RECORDS PROVIDED START

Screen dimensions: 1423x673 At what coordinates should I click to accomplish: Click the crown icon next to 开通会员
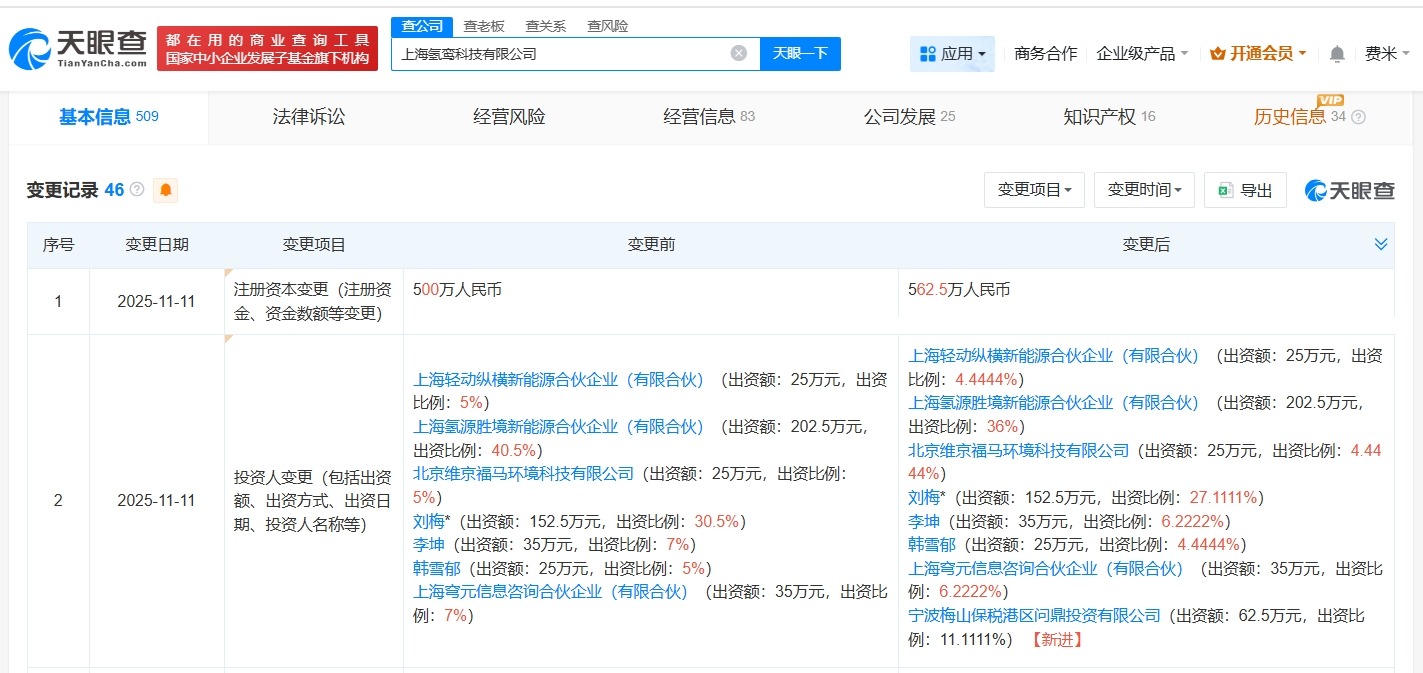(x=1217, y=53)
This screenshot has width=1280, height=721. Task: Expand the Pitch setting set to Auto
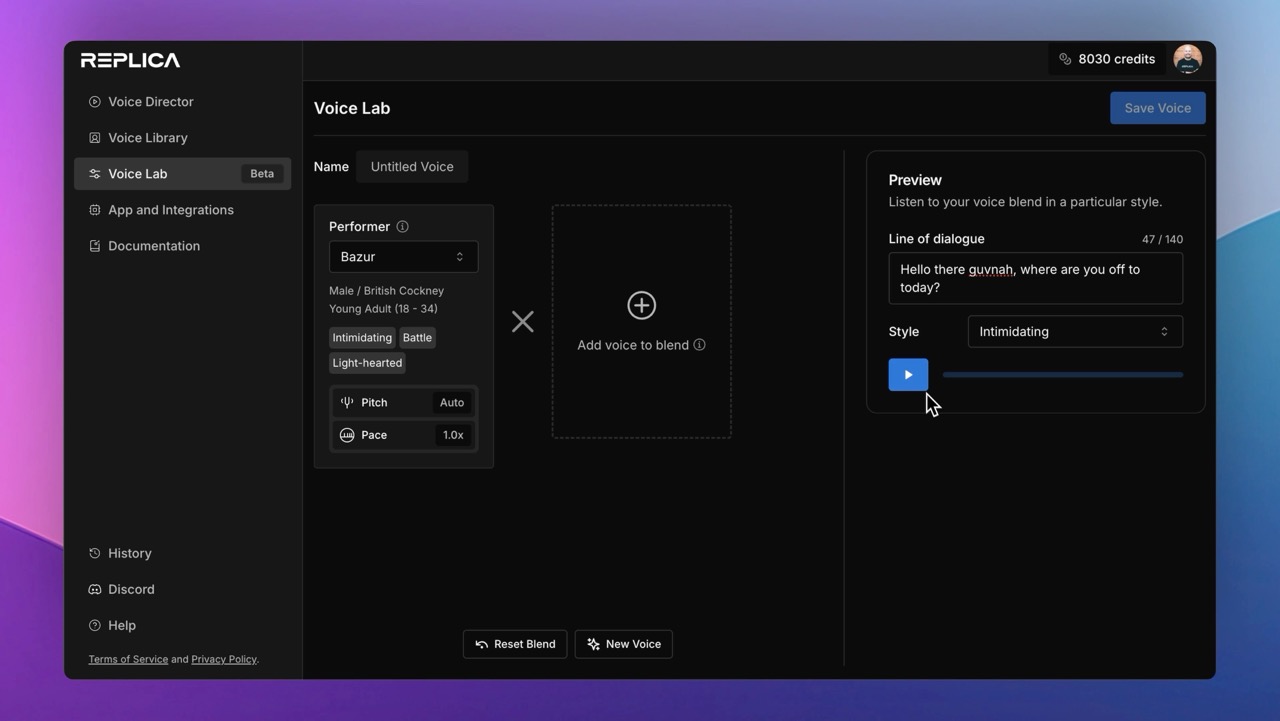click(403, 402)
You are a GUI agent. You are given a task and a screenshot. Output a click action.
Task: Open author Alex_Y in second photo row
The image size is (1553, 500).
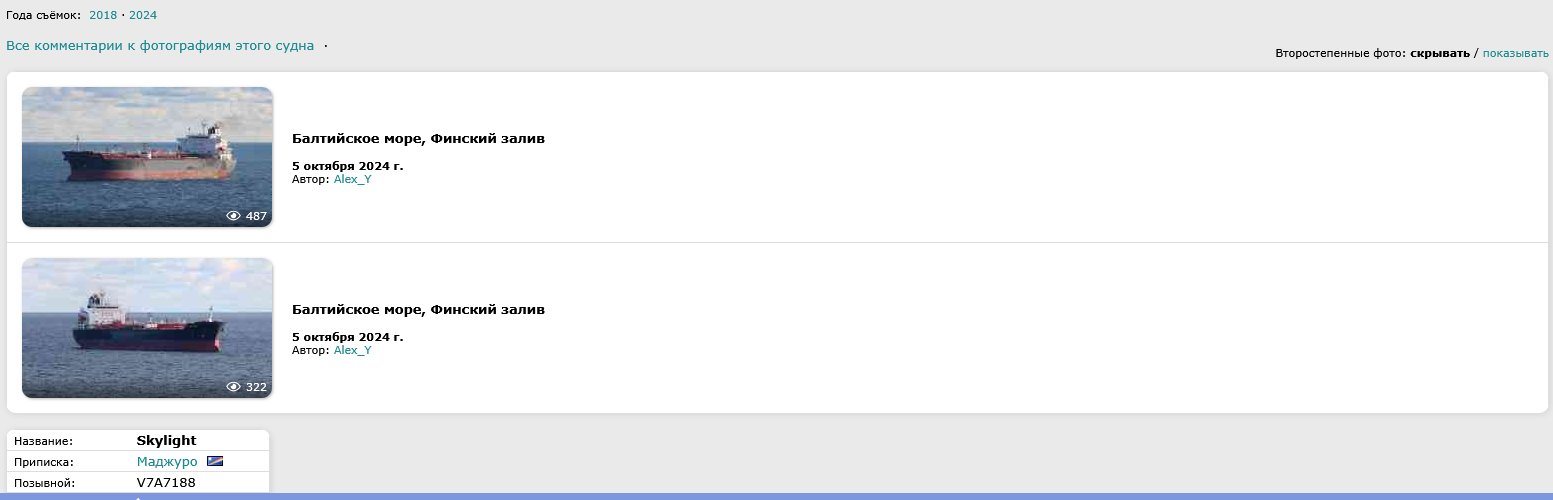tap(352, 350)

RECORDS PROVIDED END

- WHAT THE TASK ASKS: Restate the data above exactly, stripping out each image.

- RESULT:
Screen dimensions: 1423x673 At what coordinates should I click to accomplish: Click the crown icon next to 开通会员
(x=1217, y=53)
This screenshot has width=1280, height=721. Task: Expand the Pitch setting set to Auto
click(403, 402)
You are a GUI agent. You are given a task and a screenshot. Output a click action.
Task: Open author Alex_Y in second photo row
The image size is (1553, 500).
tap(352, 350)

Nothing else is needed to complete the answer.